Good point. I had scarcely even considered that. It very well could be that we're just more earthquake-sensitive after Haiti. Then again, I very much enjoy feeling smart with my own "domino effect" theory.

Rockphed
2010-03-15, 12:31 AM
Probably selection bias. Because of the Haitian earthquake, which was particularly devastating, earthquakes are in the news, which means we're more likely to notice quakes when they do occur. According to the USGS, fourteen quakes above 6.0 on the Richter scale have occurred since Jan. 1. Of those quakes, 2 appear to be aftershocks from the Jan. 3 Solomon Islands quake, one is an aftershock from the Chile quake. That's eleven independent quakes. For the similar period in 2009, Jan 1 - Mar 19, ten independent quakes above 6.0 occurred.

Where did you get that data? I want to mine it for half baked theories that I will post for you amusement.

Soterion
2010-03-15, 12:34 AM
www.usgs.gov

Thanatos 51-50
2010-03-15, 04:17 AM
I'd also like to point out an error in the thread title.
Tokyo was NOT hit by a 6.6 quake. (http://www.jma.go.jp/en/quake/3/360/20100314171703491-141708.html)
All of the tremors felt in Tokyo rated a two or three on the JMA scale. According to this handy chart I've pulled from usgs.gov, this corresponds to a II-III on the Richter scale. (http://earthquake.usgs.gov/earthquakes/dyfi/events/us/2010tva3/us/index.html)

Asta Kask
2010-03-15, 05:30 AM
I'm willing to bet the earthquakes are causing one another. I mean, the friction caused by two vibrating tectonic plates has to go somewhere, right? I'm expecting a wide range of earthquakes that exponentially decrease in magnitude as they occur.

Then again, I'm no scientist, and therefore have no real idea what I'm talking about.

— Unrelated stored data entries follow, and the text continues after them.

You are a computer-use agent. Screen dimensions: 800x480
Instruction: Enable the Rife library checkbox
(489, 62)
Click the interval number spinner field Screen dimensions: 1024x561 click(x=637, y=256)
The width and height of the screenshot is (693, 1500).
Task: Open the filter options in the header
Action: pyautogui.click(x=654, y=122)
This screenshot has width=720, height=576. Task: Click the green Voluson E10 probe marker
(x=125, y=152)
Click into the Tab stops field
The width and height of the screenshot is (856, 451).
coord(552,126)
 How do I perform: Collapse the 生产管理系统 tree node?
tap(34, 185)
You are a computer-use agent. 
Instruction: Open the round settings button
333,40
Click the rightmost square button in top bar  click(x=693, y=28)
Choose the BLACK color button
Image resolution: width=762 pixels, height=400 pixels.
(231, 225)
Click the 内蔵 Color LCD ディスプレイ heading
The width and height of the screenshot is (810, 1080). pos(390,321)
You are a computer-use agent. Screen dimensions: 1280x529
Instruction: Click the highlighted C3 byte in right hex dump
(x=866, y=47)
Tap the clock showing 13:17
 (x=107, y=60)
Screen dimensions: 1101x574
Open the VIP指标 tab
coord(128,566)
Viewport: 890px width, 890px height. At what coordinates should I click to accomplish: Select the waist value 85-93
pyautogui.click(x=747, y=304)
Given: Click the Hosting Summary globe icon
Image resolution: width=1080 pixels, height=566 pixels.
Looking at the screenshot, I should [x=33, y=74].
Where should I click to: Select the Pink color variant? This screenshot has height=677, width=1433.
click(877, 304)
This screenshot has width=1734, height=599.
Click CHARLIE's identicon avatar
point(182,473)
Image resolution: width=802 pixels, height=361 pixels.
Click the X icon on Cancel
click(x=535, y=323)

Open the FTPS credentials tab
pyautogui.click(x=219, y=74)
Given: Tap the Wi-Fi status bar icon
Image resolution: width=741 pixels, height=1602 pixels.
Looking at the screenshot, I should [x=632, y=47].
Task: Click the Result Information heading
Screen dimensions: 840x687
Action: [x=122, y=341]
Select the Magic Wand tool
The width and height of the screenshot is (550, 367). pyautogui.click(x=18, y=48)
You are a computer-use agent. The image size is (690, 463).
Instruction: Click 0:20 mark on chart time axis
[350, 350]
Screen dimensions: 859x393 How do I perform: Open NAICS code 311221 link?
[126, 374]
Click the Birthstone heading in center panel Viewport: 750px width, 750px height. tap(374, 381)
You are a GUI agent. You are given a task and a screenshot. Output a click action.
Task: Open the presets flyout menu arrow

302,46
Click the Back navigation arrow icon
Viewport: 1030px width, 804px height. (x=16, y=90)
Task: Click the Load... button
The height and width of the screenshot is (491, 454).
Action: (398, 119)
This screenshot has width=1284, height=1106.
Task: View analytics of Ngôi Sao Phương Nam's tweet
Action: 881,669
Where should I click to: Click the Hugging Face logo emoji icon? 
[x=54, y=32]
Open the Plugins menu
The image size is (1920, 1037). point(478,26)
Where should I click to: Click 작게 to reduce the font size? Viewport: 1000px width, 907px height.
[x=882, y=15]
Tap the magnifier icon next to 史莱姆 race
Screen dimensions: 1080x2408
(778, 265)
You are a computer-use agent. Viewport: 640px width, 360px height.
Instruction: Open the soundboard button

I think it may be more a question of a lot of tension building up and then all of it releasing at once. But I have been wrong before.

Graymayre
2010-03-15, 08:59 AM
As the tectonic plates shift in one area of the planet it cause a new opening for others to shift elsewhere. The end result is a series of decaying quakes across the world.

Rogue 7
2010-03-15, 09:05 AM
I'm starting a semester abroad in Tokyo next week. Wouldn't that have been a nice greeting.

Jayngfet
2010-03-15, 11:05 AM
I'd also like to point out an error in the thread title.
Tokyo was NOT hit by a 6.6 quake. (http://www.jma.go.jp/en/quake/3/360/20100314171703491-141708.html)
All of the tremors felt in Tokyo rated a two or three on the JMA scale. According to this handy chart I've pulled from usgs.gov, this corresponds to a II-III on the Richter scale. (http://earthquake.usgs.gov/earthquakes/dyfi/events/us/2010tva3/us/index.html)

Right, sorry about that. Must've been operating on falce information.

Yora
2010-03-15, 11:25 AM
When I had geography as my minor at university, one day we talked about earthquakes. We started at 10:15 and the first thing the professor did was showing us a chart of all the earthquakes that happened in the world between 0:00 and 9:35 of that very same day. Was lots of them.

Yay, I actually found that site. It's run by the faculty for geo-sciences at the university Potsdam: http://geofon.gfz-potsdam.de/db/eqinfo.php
Here's the same in map-form: http://geofon.gfz-potsdam.de/geofon//seismon/globmon.html
And it doesn't even show those under a magnitude of 4.